**Supplied passage:**

The study of stable isotopes in precipitation began in the early 1950s. Since 1961, the International Atomic Energy Agency (IAEA) and the World Meteorological Organization (WMO) jointly initiated the Global Network for Isotopes in Precipitation (GNIP). So far, more than 800 precipitation sampling stations have been established worldwide, their purpose is to analyze the change in time and space and to identify global and local atmospheric circulation patterns and the water cycle mechanism [2]. The study of stable isotopes in the water cycle started relatively late in China, beginning with the scientific expedition to Mount Everest in 1966 [3]. The GNIP in China gradually began to establish multiple monitoring stations for a long time, but it is still difficult to meet the needs of scientific research. In 2004, China established the Chinese Network of Isotopes in Precipitation (CHNIP) under the support of various field stations in the Chinese Ecosystem Research Network (CERN) [4].

**Source data:**
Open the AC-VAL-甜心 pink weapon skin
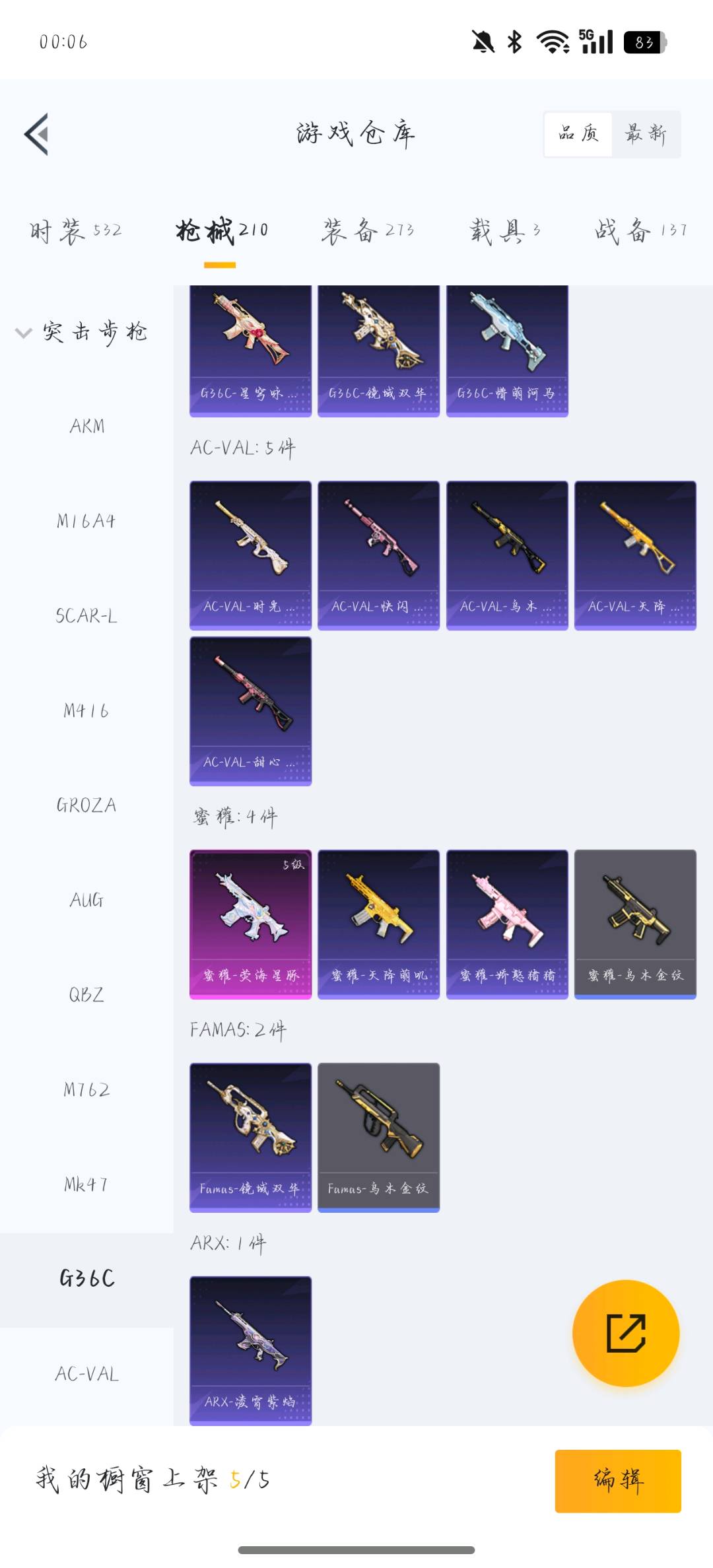point(250,711)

**Exercise A:** According to the passage on isotopes in precipitation, which two organizations jointly started the Global Network for Isotopes in Precipitation in 1961?
**Exercise B:** Continue the passage on isotopes in precipitation, starting after its final sentence.

**Expected answer A:** The International Atomic Energy Agency (IAEA) and the World Meteorological Organization (WMO).

**Expected answer B:**
In recent decades, the research on stable isotopes of atmospheric precipitation has made remarkable progress. The results show that δ2H and δ18O have distinct spatial and temporal distributions in China’s precipitation. Because of China’s geographical location and diverse climatic conditions, δ18O has different regional distributions in precipitation. The water vapor sources of precipitation in the southwest monsoon region of China are very complex, and the different water vapor sources from the Western Pacific Ocean, South China Sea, Bay of Bengal, Indian Ocean, Arabian Sea, and transequator strongly affect the precipitation in the southwest monsoon region of China [5]. Zhang et al. conducted an in-depth study on stable isotopes of precipitation over a large spatial scale in southwest China [6]. The characteristics of stable isotope variation of precipitation in southwest China are analyzed from synoptic, seasonal, and interannual scales. The study found that the changes in precipitation δ2H and δ18O in this area have obvious amount effects, humidity effects, and antitemperature effects, and the d-excess values in precipitation showed significant seasonal differences. Therefore, it is necessary to expand the precipitation isotope research in Guizhou area to increase the isotope data in this area and conduct a comprehensive and in-depth study of the southwest monsoon region of China.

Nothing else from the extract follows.